La Cassazione ha confermato che in caso di infortunio sul lavoro è il datore di lavoro che deve provare di aver messo in atto tutte le misure di sicurezza sul lavoro necessarie a garantire l’integrità fisica dei lavoratori, con particolare riguardo al tipo di lavorazione e all’ambiente in cui si svolge il lavoro. *
Il caso specifico ha riguardato un infortunio sul lavoro a seguito di uno scivolamento dovuto alla presenza sul pavimento e sulle scale di acqua e di fanghiglia che rendevano particolarmente scivoloso il luogo di lavoro.
Il lavoratore a seguito dell’infortunio sul lavoro aveva intentato una causa all’azienda per richiedere il risarcimento dei danni biologico, morale ed esistenziale, pari a 250.000 euro, ma sia il tribunale di primo grado, che la Corte d’appello avevano respinto tale richiesta in quanto, a loro avviso, il lavoratore non era riuscito a dimostrare la causa specifica dello scivolamento e la relativa colpa del datore di lavoro.

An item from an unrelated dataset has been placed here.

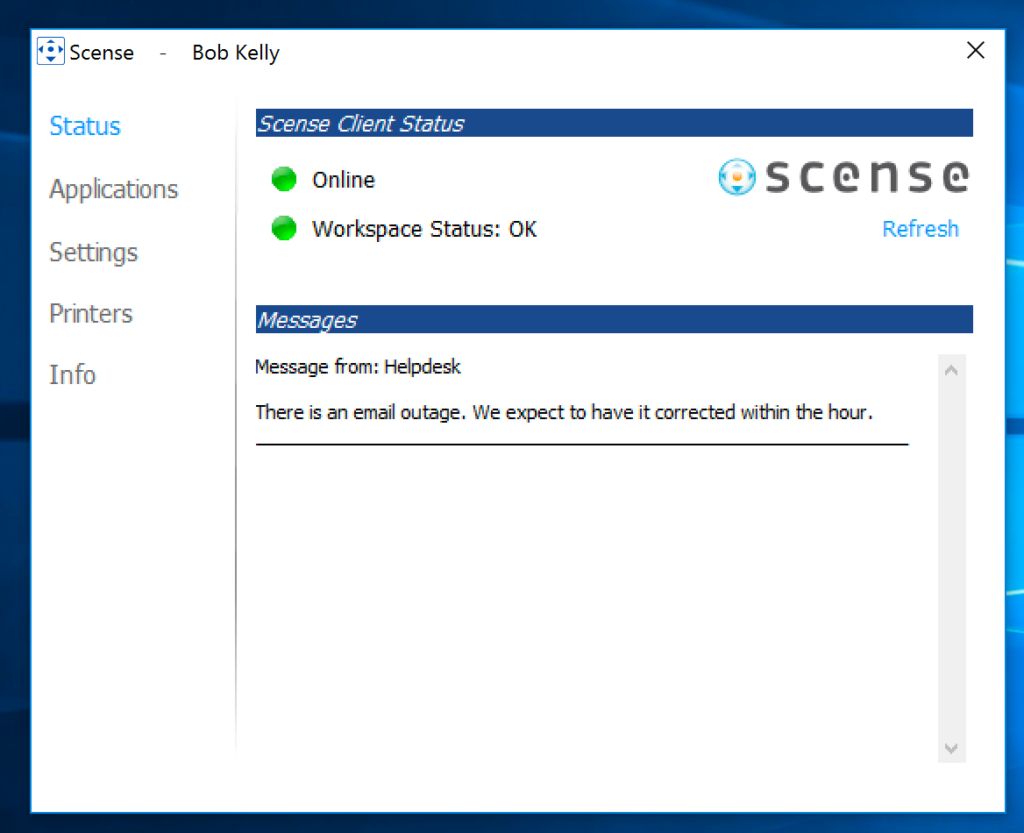Switch to the Settings section
1024x833 pixels.
[93, 253]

Il lavoratore è quindi ricorso in Cassazione prospettando 8 motivazioni per cui a suo avviso la decisione della Corte d’Appello presentava dei vizi. La suprema Corte ha quindi accolto il ricorso cassando la decisione della corte territoriale per i seguenti motivi.
Infortunio sul lavoro e prova liberatoria del datore
Per la Cassazione, la Corte d’Appello avrebbe dovuto tenere conto della mancanza della prova liberatoria da parte del datore di lavoro. Infatti la responsabilità dell’impresa per la mancata adozione delle misure idonee a tutelare l’integrità fisica del lavoratore discende o da norme specifiche, oppure, più in generale dall’articolo 2087 del codice civile, il quale recita «L’imprenditore è tenuto ad adottare nell’esercizio dell’impresa le misure che, secondo la particolarità del lavoro, l’esperienza e la tecnica, sono necessarie a tutelare l’integrità fisica e la personalità morale dei prestatori di lavoro».

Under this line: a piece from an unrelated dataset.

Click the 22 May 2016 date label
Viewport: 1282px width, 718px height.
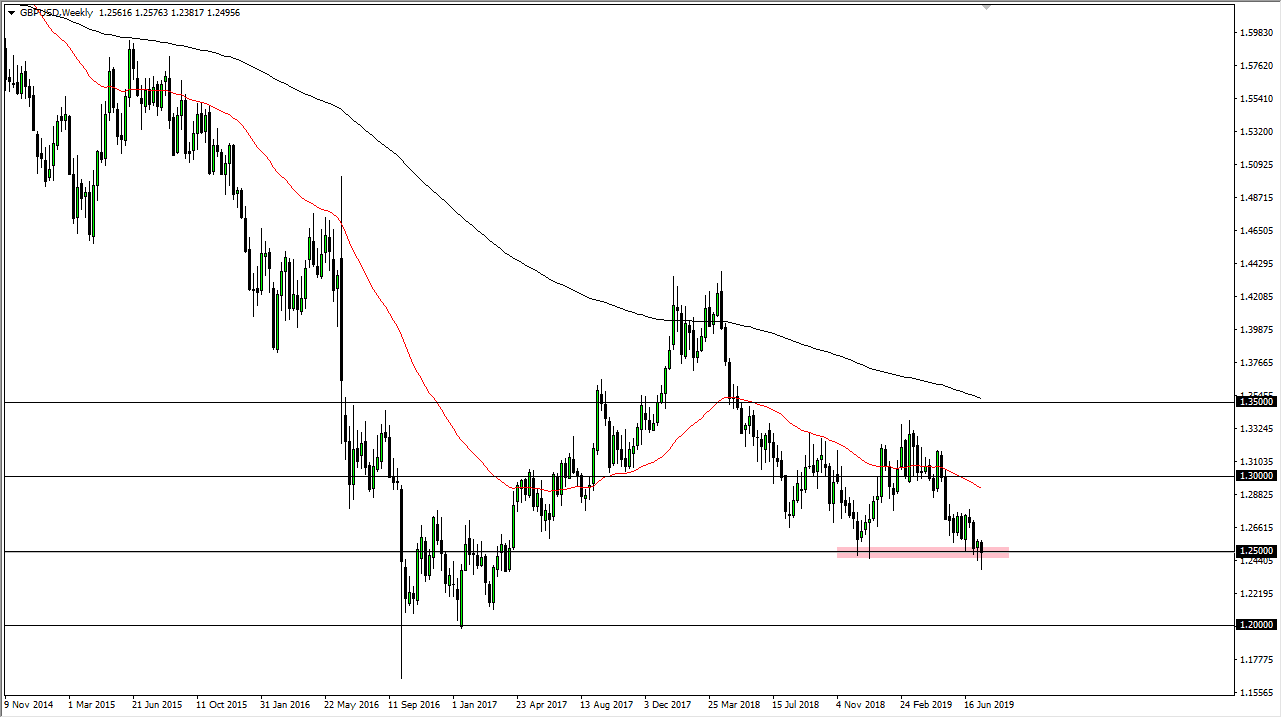(350, 704)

L’art. 2087 del codice civile – si ricorda nella sentenza – è di chiusura del sistema antinfortunistico estensibile a situazioni ed ipotesi non ancora espressamente considerate e valutate dal legislatore al momento della sua formulazione.
Per gli Ermellini, non è sufficiente che il datore di lavoro osservi le regole antinfortunistiche o di carattere igienico sanitarie per tutelare il lavoratore ma, deve fare qualcosa in più. Nella valutazione dei rischi, infatti il datore di lavoro è il protagonista della funzione di prevenzione, cioè il fulcro della reale ed efficace organizzazione aziendale della prevenzione.
Deve cioè adottare tutte quelle misure che preservino i lavoratori da qualsiasi danno che possa provenire dalla lesione dell’integrità dell’ambiente o anche in relazione ad eventi non direttamente collegati con l’attività lavorativa e quindi, alla probabilità di concretizzazione del rischio.
Per tali ragioni la Cassazione ribalta le decisioni dei tribunali di primo e secondo grado, stabilendo che l’onere della prova grava sul datore di lavoro, in quanto è lui che avrebbe dovuto dimostrare di aver fatto tutto il possibile per evitare il danno (prova liberatoria) attraverso l’adozione di cautele previste in via generale e specifica dalle norme antinfortunistiche, di cui il ricorrente deduce la violazione, dovendosi ritenere la sussistenza del nesso causale tra l’infortunio del lavoratore e l’attività svolta in un ambiente in cui per la scivolosità del pavimento, dovuta al tipo di lavorazione svolta, era altamente probabile, che non adottando ogni cautela prescritta si verificassero eventi dannosi ai lavoratori.